EXAMPLES OF SECONDARY DATA ANALYSIS SUCCESSES
While a successful study has a subjective definition, we wanted to give examples of secondary data analysis studies on urological topics that were published in journals with high impact factors. We performed a search for secondary data analysis studies on urological topics published since 2008 using search terms for the large data sets used for secondary data analysis discussed in this review and limiting the results to urological topics. The studies were ranked by the 5-year impact factor of the journal in which they were published.
Using our search criteria we identified 373 uro-logical secondary data analysis studies published since 2008. The most common journals were The Journal of Urology® (97), Urology (60), Cancer (41), BJU International (37) and Urologic Oncology (26). The highest impact factor journal in which a study was published was JAMA, with 3 articles since 2008. Other high impact factor journals in which urological secondary data analysis studies were published include the Journal of Clinical Oncology (7), the Journal of the National Cancer Institute (5), Archives of Internal Medicine (3) and Pediatrics® (3).
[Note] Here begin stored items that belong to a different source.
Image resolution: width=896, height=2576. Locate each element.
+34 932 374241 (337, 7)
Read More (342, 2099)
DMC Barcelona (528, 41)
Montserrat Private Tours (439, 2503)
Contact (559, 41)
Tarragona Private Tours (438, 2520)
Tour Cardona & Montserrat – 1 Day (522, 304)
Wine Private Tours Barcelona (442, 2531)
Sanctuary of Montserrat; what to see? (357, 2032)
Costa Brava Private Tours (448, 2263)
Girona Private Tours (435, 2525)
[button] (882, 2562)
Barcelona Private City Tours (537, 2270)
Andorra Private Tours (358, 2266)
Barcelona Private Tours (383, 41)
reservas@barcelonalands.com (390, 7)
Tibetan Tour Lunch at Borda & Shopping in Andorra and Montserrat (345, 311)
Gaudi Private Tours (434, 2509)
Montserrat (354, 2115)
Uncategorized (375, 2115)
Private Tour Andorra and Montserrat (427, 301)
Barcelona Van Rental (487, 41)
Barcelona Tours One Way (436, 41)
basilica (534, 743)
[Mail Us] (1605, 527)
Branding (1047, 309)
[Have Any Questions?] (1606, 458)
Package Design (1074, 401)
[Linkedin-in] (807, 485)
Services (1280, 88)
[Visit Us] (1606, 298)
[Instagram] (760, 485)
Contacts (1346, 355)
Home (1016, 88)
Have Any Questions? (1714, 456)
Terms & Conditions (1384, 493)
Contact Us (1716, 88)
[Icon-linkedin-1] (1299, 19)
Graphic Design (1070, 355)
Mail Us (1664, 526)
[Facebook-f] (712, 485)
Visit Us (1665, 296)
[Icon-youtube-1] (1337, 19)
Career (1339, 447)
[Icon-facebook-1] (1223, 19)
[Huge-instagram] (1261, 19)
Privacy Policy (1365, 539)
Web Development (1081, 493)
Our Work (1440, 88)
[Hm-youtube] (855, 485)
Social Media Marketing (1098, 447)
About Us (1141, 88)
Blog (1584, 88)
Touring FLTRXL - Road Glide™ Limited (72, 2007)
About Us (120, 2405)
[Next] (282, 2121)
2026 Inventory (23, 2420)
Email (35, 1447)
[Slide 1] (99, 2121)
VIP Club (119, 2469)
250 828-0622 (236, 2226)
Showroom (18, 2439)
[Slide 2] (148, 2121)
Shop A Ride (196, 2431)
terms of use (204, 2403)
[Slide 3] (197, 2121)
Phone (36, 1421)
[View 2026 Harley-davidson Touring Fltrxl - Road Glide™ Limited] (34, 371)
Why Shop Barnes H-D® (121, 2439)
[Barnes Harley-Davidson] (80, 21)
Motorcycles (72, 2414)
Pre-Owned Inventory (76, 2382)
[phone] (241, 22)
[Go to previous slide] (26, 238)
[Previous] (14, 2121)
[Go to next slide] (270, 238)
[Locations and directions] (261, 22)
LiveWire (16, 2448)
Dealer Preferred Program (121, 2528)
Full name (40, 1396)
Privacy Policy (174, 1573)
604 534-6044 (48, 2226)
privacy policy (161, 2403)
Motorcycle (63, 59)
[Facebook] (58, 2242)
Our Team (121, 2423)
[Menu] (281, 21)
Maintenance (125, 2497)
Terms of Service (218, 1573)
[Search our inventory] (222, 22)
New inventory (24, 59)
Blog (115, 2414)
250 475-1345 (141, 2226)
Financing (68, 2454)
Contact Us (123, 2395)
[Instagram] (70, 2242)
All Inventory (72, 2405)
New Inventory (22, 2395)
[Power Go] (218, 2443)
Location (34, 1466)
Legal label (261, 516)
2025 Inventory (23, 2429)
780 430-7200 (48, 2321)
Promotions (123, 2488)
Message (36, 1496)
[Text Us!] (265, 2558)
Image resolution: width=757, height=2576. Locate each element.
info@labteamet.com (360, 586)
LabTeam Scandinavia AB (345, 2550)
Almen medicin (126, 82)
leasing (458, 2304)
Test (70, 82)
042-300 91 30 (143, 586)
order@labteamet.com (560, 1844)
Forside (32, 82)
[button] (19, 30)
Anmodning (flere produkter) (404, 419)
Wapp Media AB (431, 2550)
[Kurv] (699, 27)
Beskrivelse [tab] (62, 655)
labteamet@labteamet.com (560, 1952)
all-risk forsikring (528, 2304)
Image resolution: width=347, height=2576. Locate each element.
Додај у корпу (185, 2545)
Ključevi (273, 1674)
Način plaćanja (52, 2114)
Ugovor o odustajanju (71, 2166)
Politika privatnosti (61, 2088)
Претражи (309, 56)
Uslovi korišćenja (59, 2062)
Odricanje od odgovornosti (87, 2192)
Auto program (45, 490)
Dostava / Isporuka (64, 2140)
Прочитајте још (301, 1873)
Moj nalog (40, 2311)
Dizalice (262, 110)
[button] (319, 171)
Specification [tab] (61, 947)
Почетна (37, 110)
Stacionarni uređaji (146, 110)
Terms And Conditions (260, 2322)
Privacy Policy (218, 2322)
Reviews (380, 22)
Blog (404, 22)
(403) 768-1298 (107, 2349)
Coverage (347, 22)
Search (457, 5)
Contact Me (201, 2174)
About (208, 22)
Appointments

In an article published in JAMA, Tan et al had the goal of comparing outcomes in patients treated with partial vs radical nephrectomy for early stage kidney cancer.19 They used the SEER data set to identify patients with stage T1a kidney cancer and linked those patients to Medicare claims data to determine which patients were treated with partial or radical nephrectomy. On multivariate analysis they accounted for confounding by using an instrumental variable analysis that allowed pseudo-randomization and found that patients with early stage kidney cancer treated with partial nephrectomy had improved survival compared to those treated with radical nephrectomy. This article demonstrates how secondary data analysis can generate an answer to a clinically relevant question where a randomized clinical trial may be difficult or not feasible.
In another article published in JAMA Jacobs et al had the goal of assessing the use of advanced treatment technologies in men with a low risk of dying of prostate cancer.20 This study also used the SEER data set and Medicare claims data to identify men treated for prostate cancer who were at low risk for death from prostate cancer. They found that the use of advanced technologies in treating men at low risk for death from prostate cancer had increased significantly with time. Overtreatment of prostate cancer is an important and timely research subject, and this study demonstrates how these data sets can be used to describe important trends in care that may or may not be appropriate. Appendix 2 lists several other examples of high quality secondary data analysis studies chosen to demonstrate the variety of urological topics, data sets and statistical methods that can be used.19–29
ERRORS TO AVOID WITH SECONDARY DATA ANALYSIS
The first error to avoid is not having a predetermined hypothesis or goal for the study. Data mining can be described as the process of running multiple hypothesis tests on a data set looking for a significant result that can be organized around a research question and presented as an abstract or publication. Unfortunately the large data sets we have described do lend themselves to data mining. While certain types of data mining may be appropriate (eg searching for candidate genes), data mining with large data sets should be avoided. We believe that investigators, mentors, program directors and the urological community as a whole must actively work to ensure high quality secondary data analysis studies are performed and improper data mining is not performed. Not all types of hypotheses can be tested with secondary data analysis and a working knowledge of the data sets is needed to know which types of hypotheses can be tested.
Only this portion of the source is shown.